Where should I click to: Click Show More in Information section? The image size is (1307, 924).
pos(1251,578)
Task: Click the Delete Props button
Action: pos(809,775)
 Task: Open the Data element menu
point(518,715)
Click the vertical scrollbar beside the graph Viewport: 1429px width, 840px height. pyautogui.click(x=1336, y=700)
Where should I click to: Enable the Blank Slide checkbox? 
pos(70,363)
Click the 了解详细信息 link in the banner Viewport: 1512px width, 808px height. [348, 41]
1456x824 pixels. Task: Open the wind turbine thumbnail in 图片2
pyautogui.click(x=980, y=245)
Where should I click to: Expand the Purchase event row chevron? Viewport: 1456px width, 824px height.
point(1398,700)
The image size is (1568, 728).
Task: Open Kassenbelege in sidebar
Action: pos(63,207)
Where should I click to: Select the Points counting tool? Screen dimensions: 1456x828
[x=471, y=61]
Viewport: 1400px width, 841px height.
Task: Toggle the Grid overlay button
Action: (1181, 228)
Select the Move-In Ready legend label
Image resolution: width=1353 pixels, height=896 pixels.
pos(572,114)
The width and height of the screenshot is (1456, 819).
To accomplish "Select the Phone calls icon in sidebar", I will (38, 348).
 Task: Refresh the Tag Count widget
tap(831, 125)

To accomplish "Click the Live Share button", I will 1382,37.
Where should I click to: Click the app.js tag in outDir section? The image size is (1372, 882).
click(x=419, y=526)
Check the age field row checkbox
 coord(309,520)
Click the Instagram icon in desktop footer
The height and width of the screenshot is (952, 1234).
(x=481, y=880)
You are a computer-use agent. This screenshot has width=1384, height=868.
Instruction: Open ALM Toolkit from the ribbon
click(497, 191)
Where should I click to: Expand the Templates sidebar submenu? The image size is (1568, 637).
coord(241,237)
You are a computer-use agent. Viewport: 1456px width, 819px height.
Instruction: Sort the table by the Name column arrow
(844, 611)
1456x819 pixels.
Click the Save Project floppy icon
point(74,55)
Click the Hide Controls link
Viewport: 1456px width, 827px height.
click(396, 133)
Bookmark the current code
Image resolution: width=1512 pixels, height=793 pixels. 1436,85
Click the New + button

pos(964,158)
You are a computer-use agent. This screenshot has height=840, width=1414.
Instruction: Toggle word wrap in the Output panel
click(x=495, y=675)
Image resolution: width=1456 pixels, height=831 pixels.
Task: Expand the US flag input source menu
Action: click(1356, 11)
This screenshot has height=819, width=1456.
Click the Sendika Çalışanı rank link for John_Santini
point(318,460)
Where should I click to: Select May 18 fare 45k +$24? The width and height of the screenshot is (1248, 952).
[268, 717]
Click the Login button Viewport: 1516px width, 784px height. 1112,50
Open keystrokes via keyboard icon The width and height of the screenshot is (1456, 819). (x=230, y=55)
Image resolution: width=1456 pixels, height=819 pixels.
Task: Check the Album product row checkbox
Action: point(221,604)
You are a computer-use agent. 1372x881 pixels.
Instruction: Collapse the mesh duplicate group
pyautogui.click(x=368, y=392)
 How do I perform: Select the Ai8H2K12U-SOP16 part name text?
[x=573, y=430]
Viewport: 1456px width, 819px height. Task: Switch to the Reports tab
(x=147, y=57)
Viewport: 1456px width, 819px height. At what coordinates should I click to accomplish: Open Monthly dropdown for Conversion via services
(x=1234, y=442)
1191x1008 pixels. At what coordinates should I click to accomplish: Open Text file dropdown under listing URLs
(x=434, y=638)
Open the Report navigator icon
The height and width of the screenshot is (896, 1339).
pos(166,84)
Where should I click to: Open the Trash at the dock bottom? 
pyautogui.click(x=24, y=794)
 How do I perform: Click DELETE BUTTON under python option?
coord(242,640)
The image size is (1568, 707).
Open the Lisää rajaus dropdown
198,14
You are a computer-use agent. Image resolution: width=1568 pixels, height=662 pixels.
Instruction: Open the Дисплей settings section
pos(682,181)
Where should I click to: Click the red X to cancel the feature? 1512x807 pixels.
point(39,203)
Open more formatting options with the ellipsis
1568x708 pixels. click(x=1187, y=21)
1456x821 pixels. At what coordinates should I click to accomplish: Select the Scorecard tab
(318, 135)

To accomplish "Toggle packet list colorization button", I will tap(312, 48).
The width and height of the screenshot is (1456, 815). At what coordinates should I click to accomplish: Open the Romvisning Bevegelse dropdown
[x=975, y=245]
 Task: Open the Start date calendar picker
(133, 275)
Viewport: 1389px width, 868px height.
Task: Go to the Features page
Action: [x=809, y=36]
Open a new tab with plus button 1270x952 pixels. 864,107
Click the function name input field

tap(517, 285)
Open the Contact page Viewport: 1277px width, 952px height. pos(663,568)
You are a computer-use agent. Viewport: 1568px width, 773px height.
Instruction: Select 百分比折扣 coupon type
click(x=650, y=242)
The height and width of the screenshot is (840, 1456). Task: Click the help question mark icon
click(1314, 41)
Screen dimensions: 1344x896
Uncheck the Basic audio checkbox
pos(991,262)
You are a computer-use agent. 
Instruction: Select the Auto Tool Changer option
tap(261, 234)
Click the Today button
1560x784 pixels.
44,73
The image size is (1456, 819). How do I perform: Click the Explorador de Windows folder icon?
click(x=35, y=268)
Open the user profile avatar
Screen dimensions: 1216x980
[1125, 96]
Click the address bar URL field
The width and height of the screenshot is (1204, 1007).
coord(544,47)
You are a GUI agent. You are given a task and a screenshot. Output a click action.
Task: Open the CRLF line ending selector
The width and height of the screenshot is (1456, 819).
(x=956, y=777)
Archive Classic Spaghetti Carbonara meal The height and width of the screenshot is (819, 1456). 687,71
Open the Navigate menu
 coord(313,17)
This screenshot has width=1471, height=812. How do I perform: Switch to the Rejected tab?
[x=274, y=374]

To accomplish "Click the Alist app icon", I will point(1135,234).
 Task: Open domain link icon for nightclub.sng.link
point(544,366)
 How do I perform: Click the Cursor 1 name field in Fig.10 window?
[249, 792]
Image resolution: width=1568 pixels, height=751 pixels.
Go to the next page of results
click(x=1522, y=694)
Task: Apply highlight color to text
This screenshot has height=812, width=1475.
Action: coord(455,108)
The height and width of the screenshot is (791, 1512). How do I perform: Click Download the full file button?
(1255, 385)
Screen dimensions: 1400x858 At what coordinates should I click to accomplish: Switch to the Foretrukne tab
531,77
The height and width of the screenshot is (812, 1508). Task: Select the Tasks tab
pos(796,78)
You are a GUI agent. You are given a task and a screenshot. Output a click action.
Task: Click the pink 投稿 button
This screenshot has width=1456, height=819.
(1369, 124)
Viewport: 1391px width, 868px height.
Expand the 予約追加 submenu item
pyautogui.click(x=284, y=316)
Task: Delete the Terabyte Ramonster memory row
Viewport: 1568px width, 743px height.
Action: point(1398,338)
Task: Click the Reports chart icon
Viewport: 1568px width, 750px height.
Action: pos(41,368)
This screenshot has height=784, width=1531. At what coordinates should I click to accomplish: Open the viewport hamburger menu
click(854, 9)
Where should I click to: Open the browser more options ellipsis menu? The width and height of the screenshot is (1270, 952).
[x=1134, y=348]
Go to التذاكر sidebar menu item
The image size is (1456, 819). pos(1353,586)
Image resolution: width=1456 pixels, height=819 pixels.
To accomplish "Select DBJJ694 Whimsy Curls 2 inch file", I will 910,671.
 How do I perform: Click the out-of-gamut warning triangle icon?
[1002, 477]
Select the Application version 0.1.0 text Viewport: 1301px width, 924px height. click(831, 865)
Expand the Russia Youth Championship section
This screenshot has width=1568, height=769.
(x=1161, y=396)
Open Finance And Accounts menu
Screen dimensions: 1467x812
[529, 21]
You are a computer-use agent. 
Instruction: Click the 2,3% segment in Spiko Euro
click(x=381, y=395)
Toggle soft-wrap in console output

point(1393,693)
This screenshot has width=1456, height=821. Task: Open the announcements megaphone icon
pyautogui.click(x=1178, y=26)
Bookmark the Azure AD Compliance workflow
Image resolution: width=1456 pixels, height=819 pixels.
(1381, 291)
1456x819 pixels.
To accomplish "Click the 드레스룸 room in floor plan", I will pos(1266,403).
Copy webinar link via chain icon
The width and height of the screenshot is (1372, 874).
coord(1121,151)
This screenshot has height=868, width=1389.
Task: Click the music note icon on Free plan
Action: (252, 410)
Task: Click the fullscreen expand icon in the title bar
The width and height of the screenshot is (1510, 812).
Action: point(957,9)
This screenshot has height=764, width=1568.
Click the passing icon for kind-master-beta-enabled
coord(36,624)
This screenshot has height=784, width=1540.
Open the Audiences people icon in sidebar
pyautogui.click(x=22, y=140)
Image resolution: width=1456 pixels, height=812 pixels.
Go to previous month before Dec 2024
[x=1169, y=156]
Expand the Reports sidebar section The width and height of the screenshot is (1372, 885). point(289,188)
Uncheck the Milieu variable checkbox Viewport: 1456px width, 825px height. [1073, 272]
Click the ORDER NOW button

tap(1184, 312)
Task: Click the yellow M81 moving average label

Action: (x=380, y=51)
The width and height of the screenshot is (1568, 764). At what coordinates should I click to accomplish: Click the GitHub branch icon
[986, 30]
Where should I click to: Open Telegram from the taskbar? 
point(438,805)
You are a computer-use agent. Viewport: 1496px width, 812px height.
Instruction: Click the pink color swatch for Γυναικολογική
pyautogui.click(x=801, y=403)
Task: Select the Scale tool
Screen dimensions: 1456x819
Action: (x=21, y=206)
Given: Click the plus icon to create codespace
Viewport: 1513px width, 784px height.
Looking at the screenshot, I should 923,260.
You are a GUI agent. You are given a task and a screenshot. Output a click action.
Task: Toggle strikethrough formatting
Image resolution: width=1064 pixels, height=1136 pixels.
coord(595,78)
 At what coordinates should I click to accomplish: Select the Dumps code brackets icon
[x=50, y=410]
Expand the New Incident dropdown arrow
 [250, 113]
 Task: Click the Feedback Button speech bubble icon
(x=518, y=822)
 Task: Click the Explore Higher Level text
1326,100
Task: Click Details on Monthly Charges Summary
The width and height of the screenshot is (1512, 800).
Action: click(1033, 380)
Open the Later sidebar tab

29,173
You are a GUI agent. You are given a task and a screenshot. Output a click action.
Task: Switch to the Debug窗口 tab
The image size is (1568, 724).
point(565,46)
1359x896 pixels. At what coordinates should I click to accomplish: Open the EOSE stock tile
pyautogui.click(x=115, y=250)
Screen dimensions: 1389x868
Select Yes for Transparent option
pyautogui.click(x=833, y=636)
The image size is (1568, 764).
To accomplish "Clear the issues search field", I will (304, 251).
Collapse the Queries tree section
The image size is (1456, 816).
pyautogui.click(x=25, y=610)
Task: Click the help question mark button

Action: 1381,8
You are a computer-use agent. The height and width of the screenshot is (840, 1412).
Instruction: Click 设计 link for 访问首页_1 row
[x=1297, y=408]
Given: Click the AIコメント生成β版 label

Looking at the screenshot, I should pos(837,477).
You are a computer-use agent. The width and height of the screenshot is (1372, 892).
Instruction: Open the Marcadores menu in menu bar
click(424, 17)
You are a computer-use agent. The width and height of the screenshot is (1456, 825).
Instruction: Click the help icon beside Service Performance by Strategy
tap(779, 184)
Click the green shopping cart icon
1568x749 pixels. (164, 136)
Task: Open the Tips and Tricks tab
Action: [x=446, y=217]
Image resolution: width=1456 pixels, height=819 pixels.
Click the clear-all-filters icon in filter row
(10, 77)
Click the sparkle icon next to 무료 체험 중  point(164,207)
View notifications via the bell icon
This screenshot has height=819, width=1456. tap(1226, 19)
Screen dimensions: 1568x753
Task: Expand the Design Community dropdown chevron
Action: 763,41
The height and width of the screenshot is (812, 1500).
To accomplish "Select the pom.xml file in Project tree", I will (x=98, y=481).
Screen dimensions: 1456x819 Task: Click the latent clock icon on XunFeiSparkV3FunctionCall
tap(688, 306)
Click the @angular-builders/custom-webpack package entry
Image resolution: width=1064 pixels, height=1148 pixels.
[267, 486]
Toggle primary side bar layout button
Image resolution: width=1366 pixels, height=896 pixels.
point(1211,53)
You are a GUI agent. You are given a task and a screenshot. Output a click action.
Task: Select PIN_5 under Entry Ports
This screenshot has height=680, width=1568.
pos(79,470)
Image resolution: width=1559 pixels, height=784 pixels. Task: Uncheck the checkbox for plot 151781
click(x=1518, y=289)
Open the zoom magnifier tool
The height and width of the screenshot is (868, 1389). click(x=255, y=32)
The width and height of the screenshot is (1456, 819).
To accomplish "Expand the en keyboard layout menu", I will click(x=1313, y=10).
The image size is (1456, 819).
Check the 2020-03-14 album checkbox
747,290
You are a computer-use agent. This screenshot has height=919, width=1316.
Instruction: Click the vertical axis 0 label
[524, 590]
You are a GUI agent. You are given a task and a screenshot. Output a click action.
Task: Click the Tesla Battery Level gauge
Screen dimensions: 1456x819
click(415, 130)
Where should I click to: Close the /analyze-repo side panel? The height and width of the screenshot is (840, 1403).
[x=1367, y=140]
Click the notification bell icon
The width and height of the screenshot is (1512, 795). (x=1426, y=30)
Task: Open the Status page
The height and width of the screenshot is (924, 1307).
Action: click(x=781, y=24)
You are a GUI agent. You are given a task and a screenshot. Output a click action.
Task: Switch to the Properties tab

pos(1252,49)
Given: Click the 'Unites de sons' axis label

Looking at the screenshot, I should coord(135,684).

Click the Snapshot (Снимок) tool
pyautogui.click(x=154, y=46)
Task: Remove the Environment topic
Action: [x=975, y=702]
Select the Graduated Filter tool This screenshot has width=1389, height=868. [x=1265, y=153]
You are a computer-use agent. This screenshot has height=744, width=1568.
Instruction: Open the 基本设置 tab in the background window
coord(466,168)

____________

What the task requires: For the material above, reproduce exactly the lines from the line with "Archive Classic Spaghetti" to the line with "Image resolution: width=1568 pixels, height=751", inclusive, and exclude all others.

Result of this exercise:
Archive Classic Spaghetti Carbonara meal The height and width of the screenshot is (819, 1456). 687,71
Open the Navigate menu
 coord(313,17)
This screenshot has width=1471, height=812. How do I perform: Switch to the Rejected tab?
[x=274, y=374]

To accomplish "Click the Alist app icon", I will point(1135,234).
 Task: Open domain link icon for nightclub.sng.link
point(544,366)
 How do I perform: Click the Cursor 1 name field in Fig.10 window?
[249, 792]
Image resolution: width=1568 pixels, height=751 pixels.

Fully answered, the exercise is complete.